Acqua pubblica, un comune si 'ribella': “No alla privatizzazione del Servizio Idrico Integrato di Terni”

Il consiglio comunale di Parrano ha approvato un ordine del giorno che rende immediatamente manifesta la propria volontà negativa

foto di repertorio

Arriva un'altra risposta sulla ventilata ipotesi di cessione di quote pubbliche del Servizio Idrico Integrato di Terni ad Umbriadue, controllata di Acea. “No alla privatizzazione”. È stato affermato durante l’ultimo consiglio comunale di Parrano a seguito dell’approvazione di un ordine del giorno in cui si impegna il sindaco e la giunta “A rendere immediatamente manifesta la propria volontà negativa rispetto alla suddetta ipotesi di riassetto societario e modifiche statutarie che dovessero indebolire la presenza del socio pubblico all’interno della società”. Come è noto la delibera di giunta era stata sottoposta al consiglio comunale di Terni ma, a causa della mancanza del numero legale, non esaminata lo scorso mese di dicembre 2019.

All’interno dell’ordine del giorno si sottolinea che: “Viene ventilata l’ipotesi di riassetto delle quote societarie dei soggetti privati e modifiche statutarie, in base alle quali i comuni potrebbero perdere ulteriore potere di indirizzo e di controllo all’interno della società”. Per tale ragione il Consiglio comunale invita anche: “A riconsiderare la possibilità di rendere pubblico il servizio idrico, dando piena attuazione alla volontà popolare espressa nel Referendum del 2011, predisponendo a tal fine uno studio di fattibilità per realizzare tale obiettivo.

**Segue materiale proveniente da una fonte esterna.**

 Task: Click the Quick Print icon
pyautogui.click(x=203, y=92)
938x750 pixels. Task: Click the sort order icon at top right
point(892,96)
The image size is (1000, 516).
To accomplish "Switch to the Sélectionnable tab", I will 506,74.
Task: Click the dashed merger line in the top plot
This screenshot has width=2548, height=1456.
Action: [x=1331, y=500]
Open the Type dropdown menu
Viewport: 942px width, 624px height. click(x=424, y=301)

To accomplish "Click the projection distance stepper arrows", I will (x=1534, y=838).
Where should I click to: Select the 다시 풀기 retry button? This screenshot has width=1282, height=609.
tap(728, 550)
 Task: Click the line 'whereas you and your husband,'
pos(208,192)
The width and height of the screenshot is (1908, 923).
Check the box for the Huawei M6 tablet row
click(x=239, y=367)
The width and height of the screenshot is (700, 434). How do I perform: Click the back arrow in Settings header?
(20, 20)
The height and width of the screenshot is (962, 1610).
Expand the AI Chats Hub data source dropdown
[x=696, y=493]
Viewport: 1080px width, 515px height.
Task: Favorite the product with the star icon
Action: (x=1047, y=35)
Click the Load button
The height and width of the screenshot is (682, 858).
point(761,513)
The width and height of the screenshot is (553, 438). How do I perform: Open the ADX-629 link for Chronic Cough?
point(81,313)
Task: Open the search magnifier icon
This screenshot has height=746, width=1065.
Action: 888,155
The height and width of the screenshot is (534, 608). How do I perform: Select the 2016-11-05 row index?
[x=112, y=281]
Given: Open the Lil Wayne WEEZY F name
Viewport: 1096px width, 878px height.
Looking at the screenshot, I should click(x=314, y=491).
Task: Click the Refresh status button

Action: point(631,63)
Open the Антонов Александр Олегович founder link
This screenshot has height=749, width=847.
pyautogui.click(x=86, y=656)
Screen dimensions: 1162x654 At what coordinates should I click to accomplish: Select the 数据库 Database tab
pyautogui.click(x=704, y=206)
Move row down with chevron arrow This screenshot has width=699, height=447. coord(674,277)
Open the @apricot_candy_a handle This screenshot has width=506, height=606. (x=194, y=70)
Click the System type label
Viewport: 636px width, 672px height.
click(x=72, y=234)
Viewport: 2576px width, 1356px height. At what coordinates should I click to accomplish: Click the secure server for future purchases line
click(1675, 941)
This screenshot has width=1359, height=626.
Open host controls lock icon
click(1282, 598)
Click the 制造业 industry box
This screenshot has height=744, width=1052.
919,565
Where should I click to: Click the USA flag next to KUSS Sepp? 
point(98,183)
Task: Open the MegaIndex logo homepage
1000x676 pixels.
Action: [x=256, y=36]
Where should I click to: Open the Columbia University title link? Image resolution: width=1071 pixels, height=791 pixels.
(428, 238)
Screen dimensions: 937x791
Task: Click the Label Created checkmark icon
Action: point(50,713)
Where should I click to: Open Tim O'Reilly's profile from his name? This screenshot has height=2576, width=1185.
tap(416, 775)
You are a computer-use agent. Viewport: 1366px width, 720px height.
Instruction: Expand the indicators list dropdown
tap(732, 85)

A promuovere la costituzione di un forum sull’acqua con la partecipazione delle associazioni, dei sindacati, del comitato acqua pubblica e degli altri comuni della provincia serviti da SII, che dia avvio ad una discussione sul tema della gestione del servizio idrico, in conformità con la normativa europea, nel rispetto della volontà popolare – chiosano - espressa con i referendum del 2011 e dei principi di buona amministrazione della cosa pubblica”.